Tall and domineering, Ramon first introduced himself to me as “papi chulo.” He has been at our restaurant for 12 years.  While he refused to tell me how old he was in hopes of maintaining a semblance of youth, he proudly told me that his current role as a drahma cook was a promotion from his original hire as a dishwasher, like me.

Whenever I ask Ramon, or the other long-term employees, why they’ve stayed in the same workplace for so long, they usually shrug and say something along the lines of “Es un trabajo.”

Omid Rafin, a manager who regularly mentioned his University of Houston degree when he was required to work in “the back of the house” (the dishpit), once told me that the only reason people didn’t quit a dysfunctional workplace like ours was because it was the only job that that would take them, without papers.
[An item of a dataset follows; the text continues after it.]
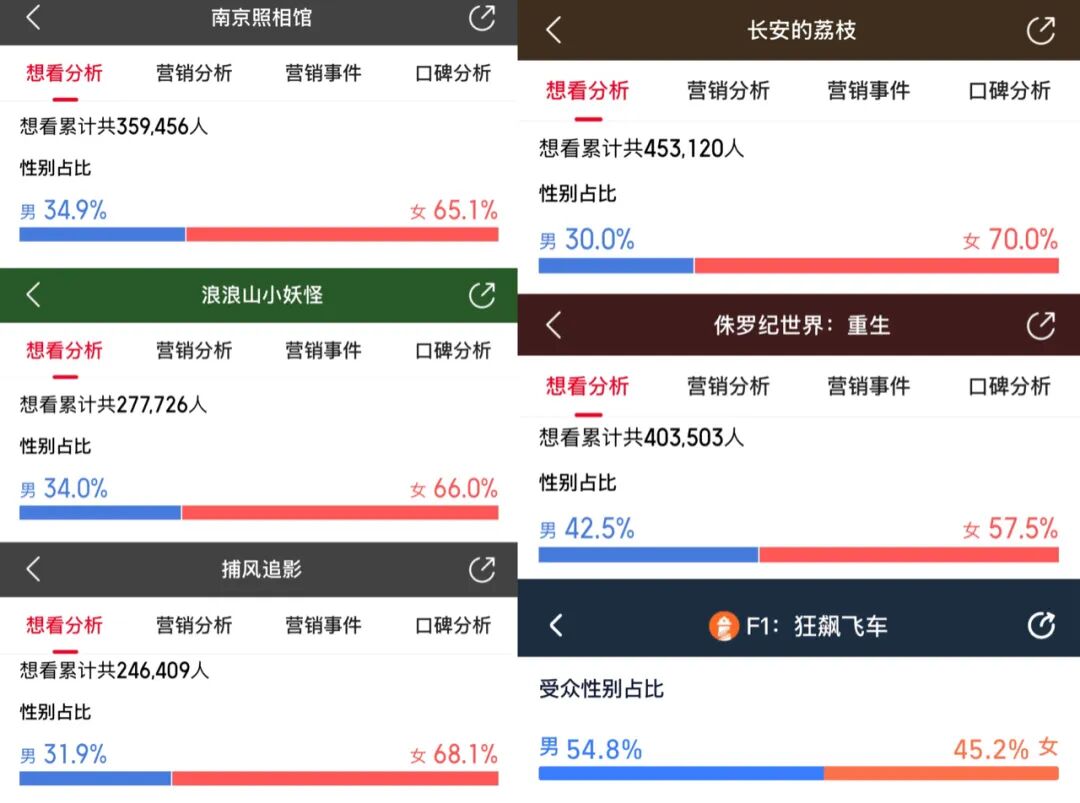The image size is (1080, 803).
Task: Go back from 浪浪山小妖怪 header
Action: 33,295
While I don’t know how true this is, in the last three months, one coworker was let go after, as my manager told me, this papers “bounced back.”

While I am still unsure about my coworker’s citizenship, I do maintain that worker’s status as citizen or not plays a role in employees lives in our workplace.  They could not leave because the lack of citizenship limits other opportunities. This is yet another example of an access issue: where I have access to something (job opportunities) though others do not.

When I asked Norma where she saw herself going next, she shrugged her shoulders and told me, “I don’t know…one, maybe two years, and I’ll see where life takes me.” Since then, she has expressed hopes of being promoted and trained as a cook, confiding in me, excitedly, that she could be manager someday.

While I intend on staying at our restaurant for as long as I can handle it, I appreciate my freedom to put in my two weeks’ notice at any point.  Actually many of my coworkers never expected me to stay this long.  Norma, for example, told me she never expected me to last as a dishwasher. When I showed up at first to sign my paperwork, she told me later, she thought I was a ditzy white girl whose parents were making her work.

Conclusion

Ultimately, whenever a shift seems longer than usual for whatever reason, I think back to Ramon’s 12 years at our restaurant, and the years ahead. My time as a dishwasher has left me with more than cuts on my hands, callouses on my feet, and wrinkly fingers; I have learned about my own privilege as well as the issues of access I never have had to consider in my life. Frankly, I don’t know that I would have had to face these various issues of access had I not worked here.

While I don’t know how long I will stay at this restaurant, I will say this: I hope to, one day, be as proud of my career as Ramon is about his promotions, or as excited about my prospects as Norma is about hers.